Suite des épisodes consacrés à la vie du Prophète de l’islam. Aujourd’hui, focus sur les premières hostilités manifestées à la prédication de Muhammad ﷺ.
Depuis les premières prédications du Prophète les fidèles ne faisaient plus un mystère de leur croyance, mais, pour éviter d’inutiles conflits, ils se rendaient en cachette dans un ravin désert où ils récitaient leurs prières. Un groupe d’idolâtres, les ayant épiés et étant parvenu à découvrir leur retraite, se mit à les accabler d’invectives.
Les croyants ne purent supporter les insultes prodiguées à leur religion, ils se fâchèrent et une bagarre s’ensuivit, au cours de laquelle Sa‘d ibn Abî Waqqâs ramassa une mâchoire de chameau abandonnée dans le sable, pour en porter un coup violent à la figure d’un des associateurs qu’il ensanglanta. Ce fut le premier sang versé dans la lutte qui commençait entre l’Islam et l’idolâtrie.
Voulant éviter que se renouvellent des incidents de ce genre, le Prophètedécida de se retirer pour prier, avec ses disciples, dans la maison d’Arqâm, située sur la colline de Safâ. Néanmoins, dans le camp des idolâtres, l’exaspération grandissait.
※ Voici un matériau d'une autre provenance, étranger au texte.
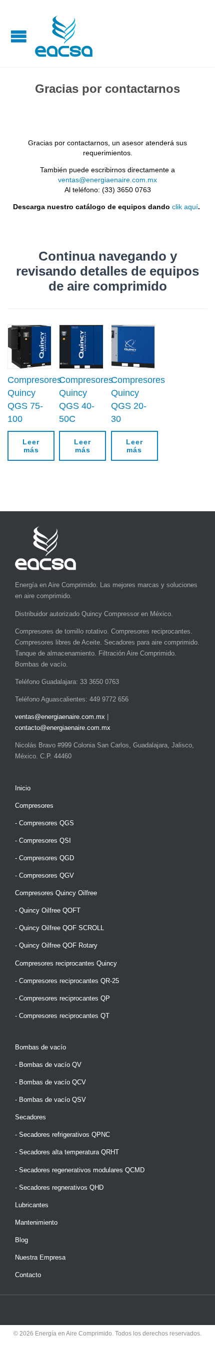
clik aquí (185, 207)
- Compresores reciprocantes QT (62, 1015)
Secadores (30, 1117)
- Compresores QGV (44, 875)
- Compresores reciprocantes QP (62, 998)
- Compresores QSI (43, 840)
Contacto (28, 1275)
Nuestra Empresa (40, 1257)
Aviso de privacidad (107, 1340)
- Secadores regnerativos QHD (59, 1187)
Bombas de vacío (40, 1047)
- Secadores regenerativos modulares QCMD (79, 1170)
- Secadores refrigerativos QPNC (62, 1134)
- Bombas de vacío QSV (50, 1099)
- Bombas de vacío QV (48, 1064)
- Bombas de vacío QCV (50, 1082)
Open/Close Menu (19, 36)
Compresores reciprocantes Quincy (66, 963)
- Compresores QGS (44, 823)
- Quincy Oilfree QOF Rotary (56, 945)
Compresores (34, 805)
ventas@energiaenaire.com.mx (107, 180)
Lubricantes (31, 1205)
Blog (21, 1240)
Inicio (22, 788)
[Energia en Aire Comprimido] (63, 36)
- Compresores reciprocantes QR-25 (67, 981)
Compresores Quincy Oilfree (56, 893)
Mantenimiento (36, 1222)
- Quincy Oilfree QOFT (47, 910)
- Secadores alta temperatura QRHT (67, 1152)
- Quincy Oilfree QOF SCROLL (59, 928)
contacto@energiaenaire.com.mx (62, 727)
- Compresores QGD (44, 858)
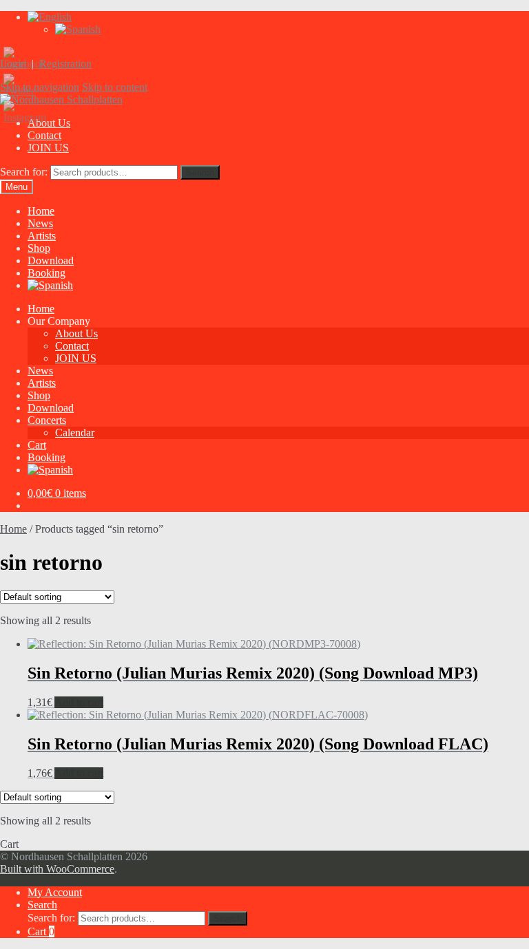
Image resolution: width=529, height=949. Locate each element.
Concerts (47, 420)
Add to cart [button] (78, 702)
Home (41, 211)
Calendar (74, 432)
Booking (46, 273)
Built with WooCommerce (57, 869)
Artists (42, 236)
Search (200, 172)
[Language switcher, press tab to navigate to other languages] (50, 17)
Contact (44, 135)
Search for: (24, 172)
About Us (76, 333)
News (40, 223)
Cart (37, 445)
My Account (55, 892)
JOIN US (48, 147)
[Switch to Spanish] (78, 29)
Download (51, 260)
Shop (39, 248)
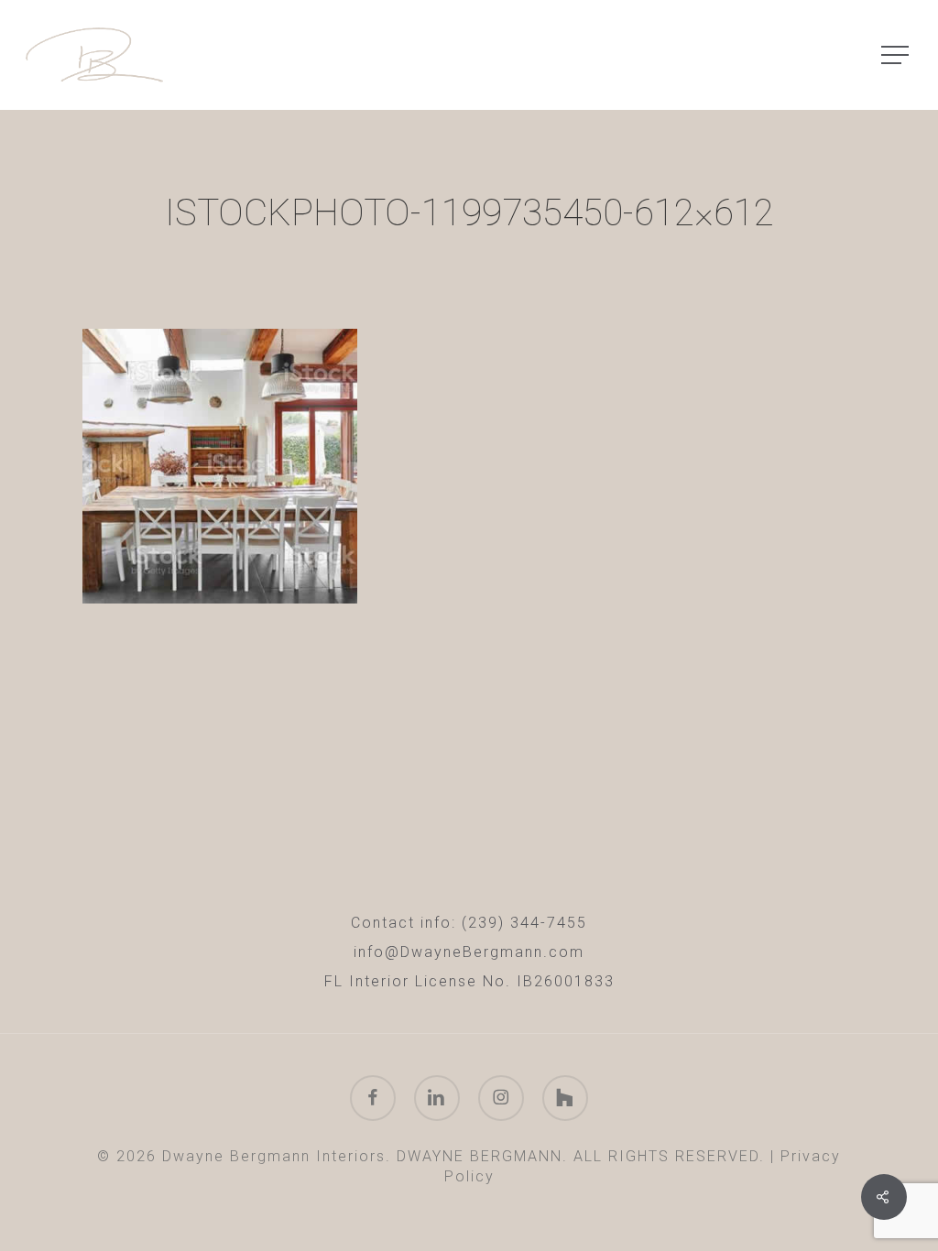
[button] (896, 55)
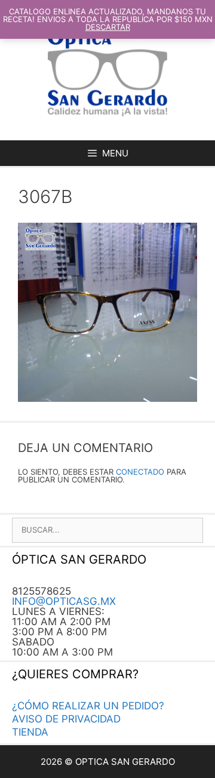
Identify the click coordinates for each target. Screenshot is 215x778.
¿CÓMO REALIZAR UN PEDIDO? (88, 706)
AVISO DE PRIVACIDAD (66, 719)
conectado (140, 471)
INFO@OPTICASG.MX (64, 601)
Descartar (107, 27)
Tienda (30, 732)
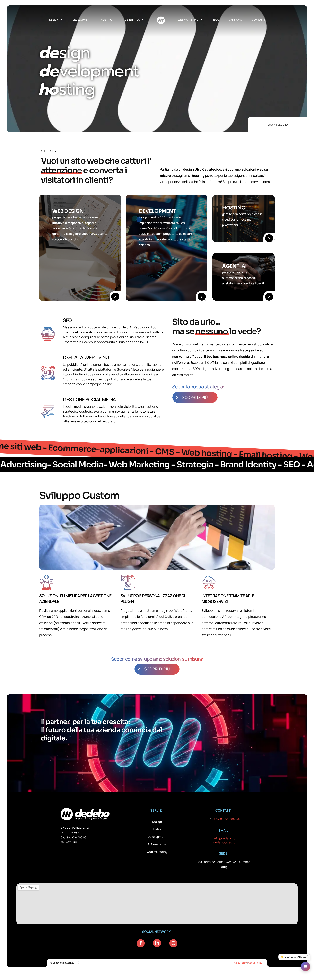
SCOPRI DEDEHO (277, 124)
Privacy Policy (240, 962)
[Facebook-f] (141, 943)
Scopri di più (195, 397)
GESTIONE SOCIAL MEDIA (89, 399)
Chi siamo (235, 19)
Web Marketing (188, 19)
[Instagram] (173, 943)
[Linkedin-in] (157, 943)
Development (81, 19)
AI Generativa (131, 19)
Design (53, 19)
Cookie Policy (255, 962)
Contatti (258, 19)
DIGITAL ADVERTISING (86, 357)
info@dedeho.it (224, 838)
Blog (215, 19)
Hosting (106, 19)
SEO (67, 320)
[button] (305, 966)
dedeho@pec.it (224, 842)
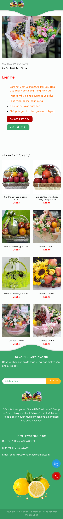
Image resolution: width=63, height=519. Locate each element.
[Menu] (59, 5)
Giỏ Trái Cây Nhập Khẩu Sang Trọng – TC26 (47, 198)
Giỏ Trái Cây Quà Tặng (15, 63)
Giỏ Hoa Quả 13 (47, 340)
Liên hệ (8, 77)
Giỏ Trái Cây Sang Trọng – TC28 (16, 198)
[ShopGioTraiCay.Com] (17, 5)
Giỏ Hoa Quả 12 (47, 246)
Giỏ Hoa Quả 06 (16, 340)
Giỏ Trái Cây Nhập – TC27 (16, 246)
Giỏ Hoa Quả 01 (47, 293)
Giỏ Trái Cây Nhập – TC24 (16, 293)
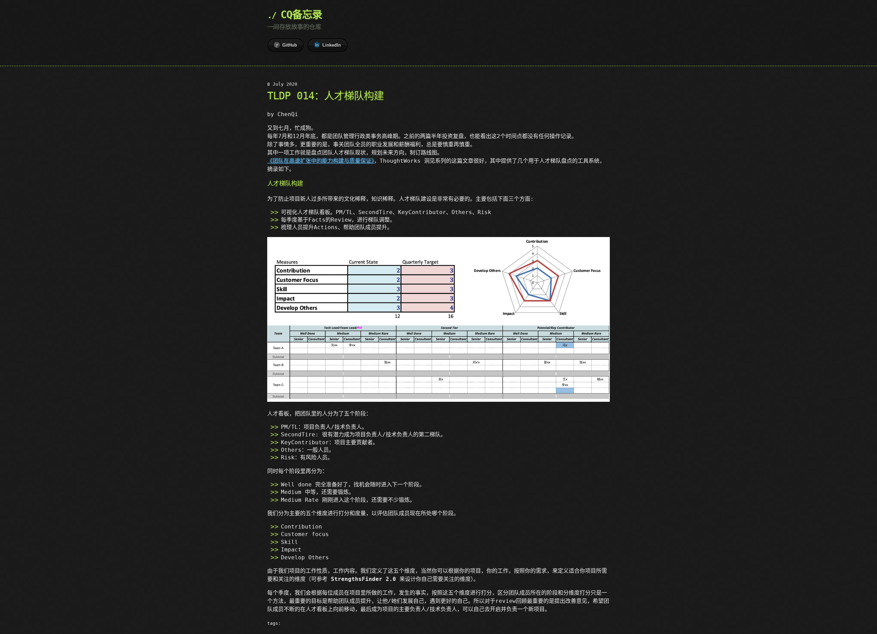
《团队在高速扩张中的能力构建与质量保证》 (320, 161)
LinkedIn (331, 45)
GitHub (289, 45)
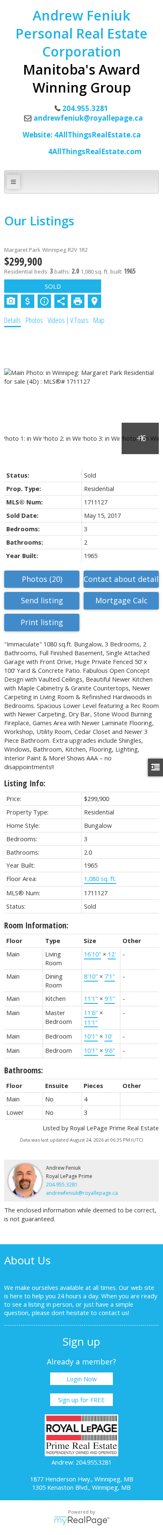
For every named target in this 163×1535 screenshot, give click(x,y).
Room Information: (36, 925)
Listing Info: (25, 783)
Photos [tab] (34, 320)
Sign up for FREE (81, 1399)
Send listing (42, 600)
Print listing (41, 622)
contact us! (114, 1312)
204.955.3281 (62, 1184)
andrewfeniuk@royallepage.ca (88, 118)
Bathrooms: (23, 1070)
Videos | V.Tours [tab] (68, 320)
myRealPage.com (81, 1521)
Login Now (81, 1379)
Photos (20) (42, 579)
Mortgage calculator (121, 600)
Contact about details (121, 579)
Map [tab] (98, 320)
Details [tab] (12, 320)
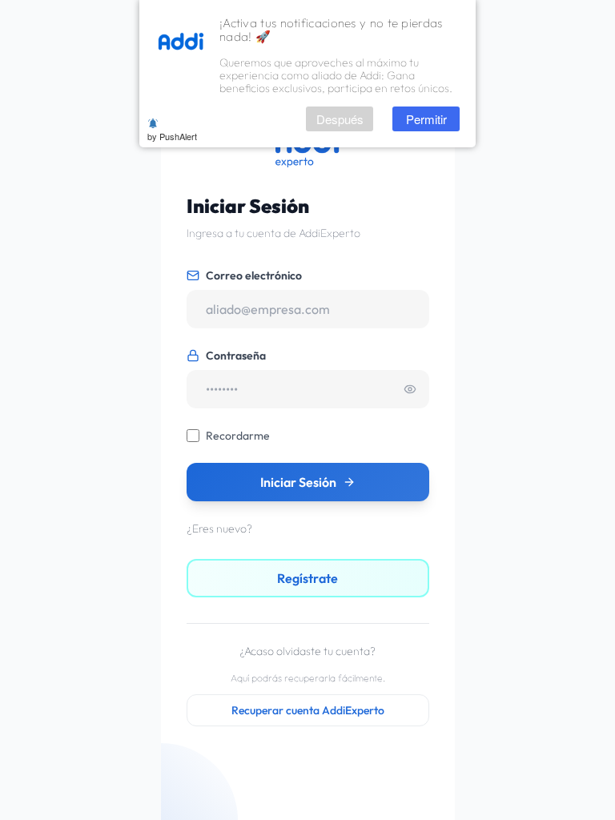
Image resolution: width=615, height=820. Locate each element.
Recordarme (238, 435)
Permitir (426, 119)
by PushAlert (172, 136)
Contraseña (236, 355)
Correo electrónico (254, 275)
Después (340, 119)
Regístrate (307, 578)
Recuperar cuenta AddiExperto (307, 710)
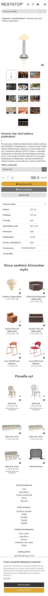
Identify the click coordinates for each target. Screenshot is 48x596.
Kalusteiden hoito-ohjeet (24, 542)
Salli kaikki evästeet (24, 590)
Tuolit (24, 489)
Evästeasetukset (24, 585)
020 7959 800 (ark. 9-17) (24, 556)
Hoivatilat (24, 517)
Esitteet (24, 545)
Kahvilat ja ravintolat (24, 511)
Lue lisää (6, 578)
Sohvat (24, 498)
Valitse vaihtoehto (9, 165)
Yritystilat (24, 520)
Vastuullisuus (23, 536)
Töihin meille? (24, 533)
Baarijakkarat (24, 492)
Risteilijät (24, 523)
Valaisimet (24, 501)
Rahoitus (24, 539)
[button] (24, 204)
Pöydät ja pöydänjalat (24, 495)
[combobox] (24, 169)
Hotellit (24, 514)
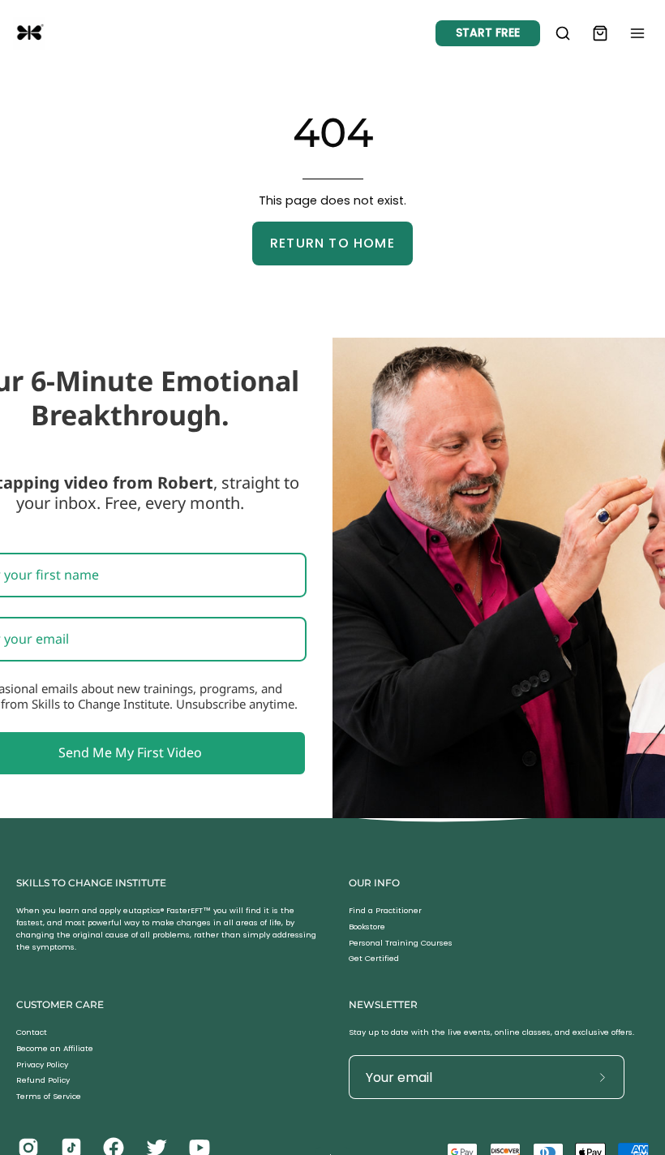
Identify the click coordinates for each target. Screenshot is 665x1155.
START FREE (488, 32)
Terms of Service (48, 1096)
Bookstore (367, 926)
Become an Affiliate (54, 1048)
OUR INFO (374, 883)
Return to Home (332, 243)
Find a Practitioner (385, 910)
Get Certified (374, 959)
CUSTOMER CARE (60, 1004)
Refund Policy (43, 1080)
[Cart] (600, 33)
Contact (31, 1032)
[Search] (562, 33)
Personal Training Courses (401, 942)
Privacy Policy (42, 1064)
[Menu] (637, 33)
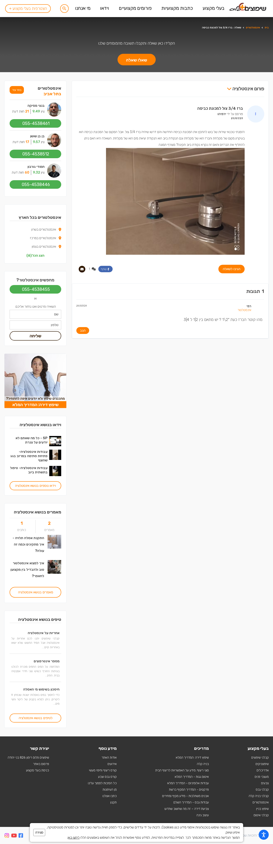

Tant que Muhammad s’était borné à les appeler au salut, même en les blâmant et en les menaçant des châtiments célestes, ses adversaires s’étaient contentés de hausser les épaules ou de le tourner en dérision. Mais, lorsque à son tour, il se mit à ridiculiser leurs idoles de bois ou de pierre, muettes, sourdes, aveugles et impuissantes, leur fureur ne connut plus de limites.
Non seulement il les blessait dans leurs croyances, mais il les lésait gravement dans leurs intérêts, car ces idoles étaient, dans les mains des notables de la ville, une source de revenus considérables et un moyen efficace de domination sur la plèbe superstitieuse. Seul parmi ceux de son qawm qui avaient refusé de s’islamiser, son oncle Abû Tâlib lui conservait son affection, au grand scandale des autres Quraysh.
Ceux-ci lui envoyèrent une députation composée des membres les plus influents de leur tribu : ‘Utba ibn Rabî‘a, Abû Sufyân ibn Harb, Abû Jahl et plusieurs autres seigneurs d’égale importance : « Ô, Abû Tâlib, dirent ces députés, le fils de ton frère insulte nos dieux et nos croyances, il ridiculise la religion et les traditions de nos pères, ne nous en débarrasseras-tu pas ? Ou bien, par ta neutralité, ne nous laisseras-tu pas libres d’agir à son égard comme nous l’entendrons ? Car nous le savons, pas plus que nous, tu ne partages ses idées. »
Abû Tâlib les congédia avec une réponse polie et conciliante. Muhammad comme on le pense, continua ses prédications, sans ralentir son ardeur.
L’inimitié des Quraysh prit alors une tournure plus grave ; les députés revinrent auprès d’Abû Tâlib pour lui déclarer : « Nous éprouvons le plus grand respect pour ton âge, ta noblesse et ton rang, mais nous t’avons demandé de nous débarrasser du fils de ton frère et tu ne l’as point fait. Or, nous ne pouvons supporter plus longtemps les outrages dont il couvre nos croyances et nos traditions ; retire-lui ta protection et laisse-nous libres de le traiter à notre guise. Si tu refuses, nous te comprendrons dans la guerre que nous lui déclarons et qui durera jusqu’à l’extermination complète de l’un des deux partis ! »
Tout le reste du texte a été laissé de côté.